En ce qui concerne l’interdiction de retour sur le territoire français :
Aux termes de l’article L. 612-6 du code de l’entrée et du séjour des étrangers et du droit d’asile : « Lorsqu’aucun délai de départ volontaire n’a été accordé à l’étranger, l’autorité administrative assortit la décision portant obligation de quitter le territoire français d’une interdiction de retour sur le territoire français. Des circonstances humanitaires peuvent toutefois justifier que l’autorité administrative n’édicte pas d’interdiction de retour.

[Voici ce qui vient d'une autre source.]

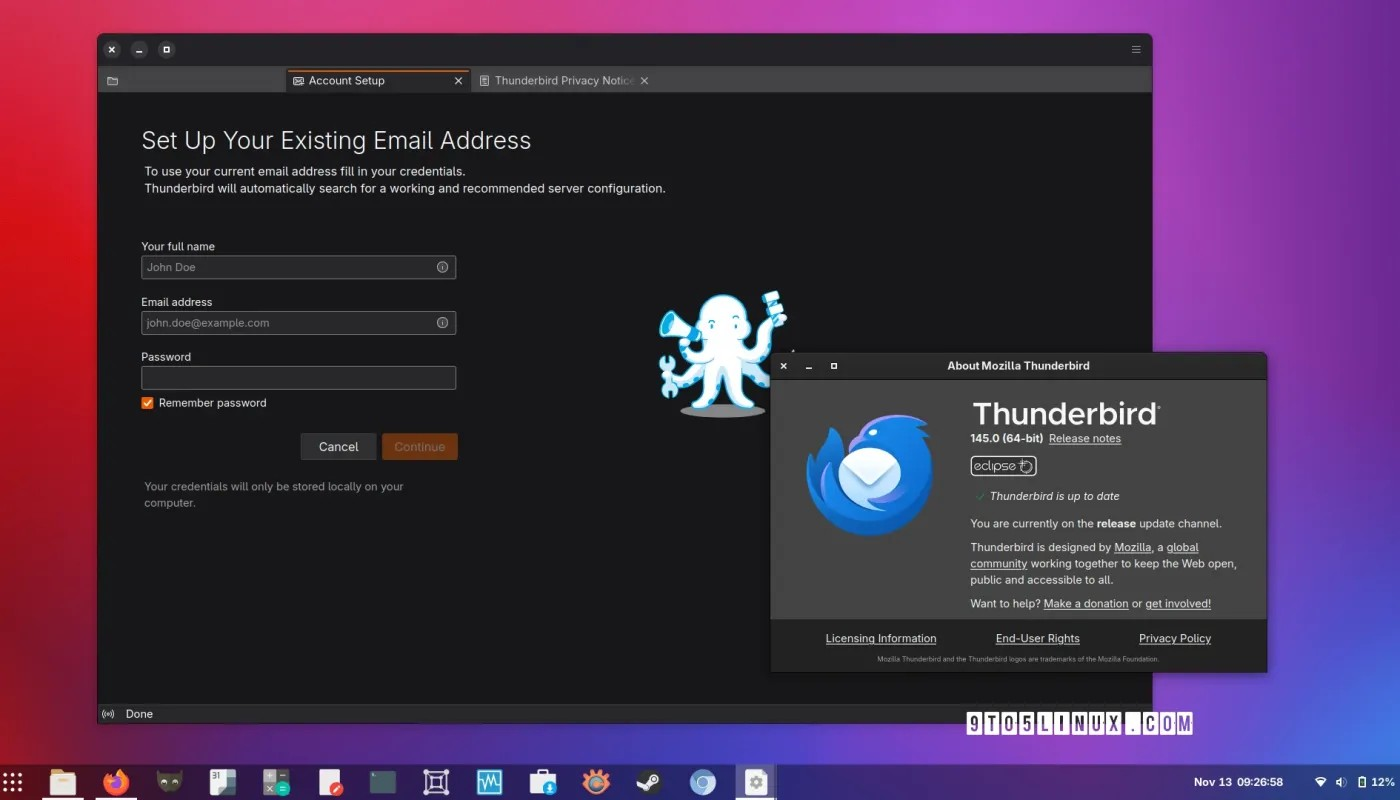Click the info icon next to full name field
Image resolution: width=1400 pixels, height=800 pixels.
click(x=442, y=267)
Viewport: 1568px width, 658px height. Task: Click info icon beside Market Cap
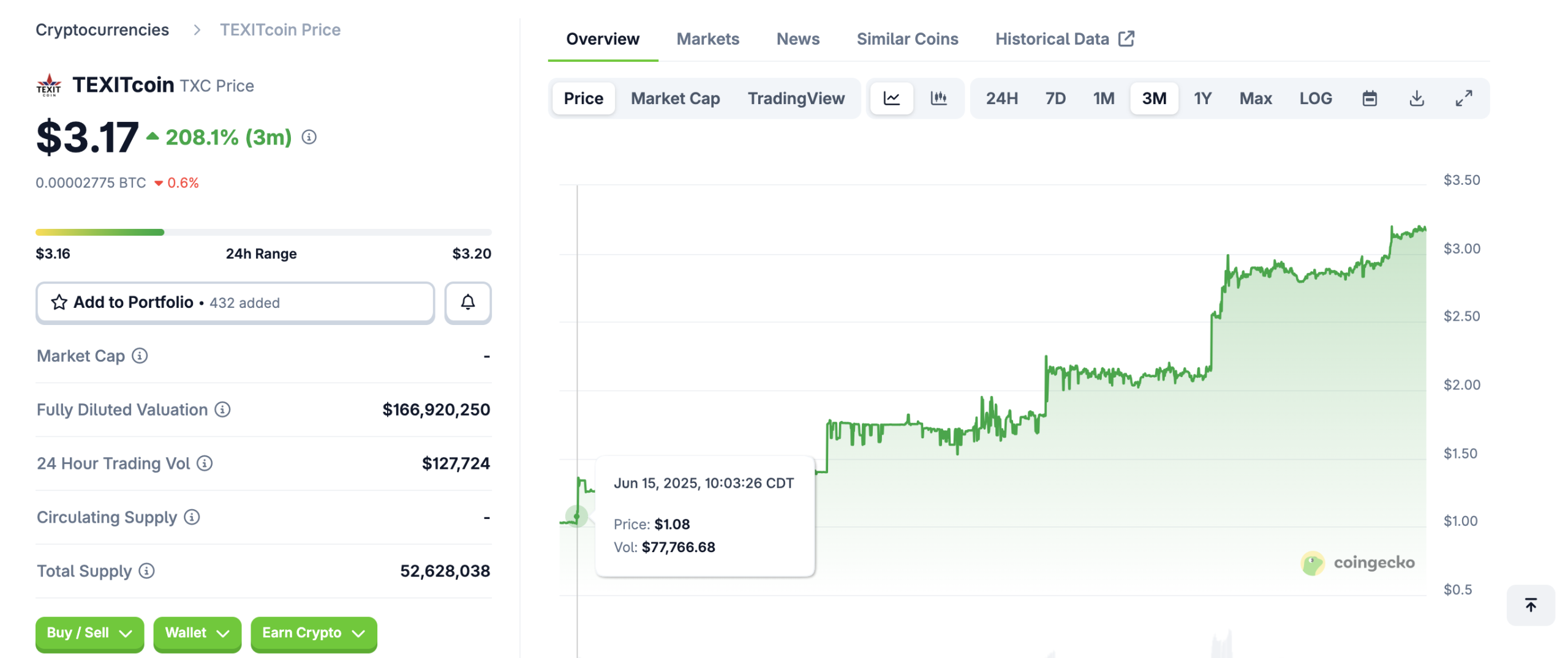[x=140, y=356]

Les effets de cette interdiction cessent à l’expiration d’une durée, fixée par l’autorité administrative, qui ne peut excéder cinq ans à compter de l’exécution de l’obligation de quitter le territoire français, et dix ans en cas de menace grave pour l’ordre public.». Aux termes de l’article L. 612-10 de ce code : « Pour fixer la durée des interdictions de retour mentionnées aux articles L. 612-6 et L. 612-7, l’autorité administrative tient compte de la durée de présence de l’étranger sur le territoire français, de la nature et de l’ancienneté de ses liens avec la France, de la circonstance qu’il a déjà fait l’objet ou non d’une mesure d’éloignement et de la menace pour l’ordre public que représente sa présence sur le territoire français. ».
En fixant à 3 ans l’interdiction de retour sur le territoire français de M. A… B…, qui n’a pas fait l’objet d’une précédente obligation de quitter le territoire français ni aucune condamnation pénale, le préfet a fait une inexacte application de l’article L. 612-6 du code de l’entrée et du séjour des étrangers et du droit d’asile.
Il résulte de ce qui précède que M. A… B… est seulement fondé à demander l’annulation la décision du 3 mars 2025 du préfet de Seine-et-Marne en tant qu’elle fixe à 3 ans l’interdiction de retour sur le territoire français.
Sur les conclusions à fin d’injonction :
Pour l’application de l’article L. 911-1 du code de justice administrative, le motif d’annulation implique seulement que le préfet de Seine-et-Marne réexamine la durée de l’interdiction de retour sur le territoire français.
Sur les frais du procès :
L’Etat n’étant pas partie perdante pour l’essentiel, les conclusions tendant à l’application de l’article L. 761-1 du code de justice administrative sont rejetées.
D E C I D E :
Article 1er :
La décision fixant à 3 ans l’interdiction de retour sur le territoire français de M. A… B… est annulée.
Article 2 :
Le surplus des conclusions de la requête est rejeté.
Article 3 :
Le présent jugement sera notifié à M. E… A… B… et au préfet de Seine-et-Marne.
Délibéré après l’audience du 14 octobre 2025, à laquelle siégeaient :
M. Sauveplane, président,
M. D…, premier-conseiller,
Mme C…, première-conseillère.
Rendu public par mise à disposition au greffe le 7 novembre 2025.
Le président-rapporteur,
M. Sauveplane
L’assesseur le plus ancien,
S. D…
La greffière,
C. Jasserand
La République mande et ordonne au préfet de Seine-et-Marne en ce qui le concerne, et à tous commissaires de justice à ce requis en ce qui concerne les voies de droit commun contre les parties privées, de pourvoir à l’exécution de la présente décision.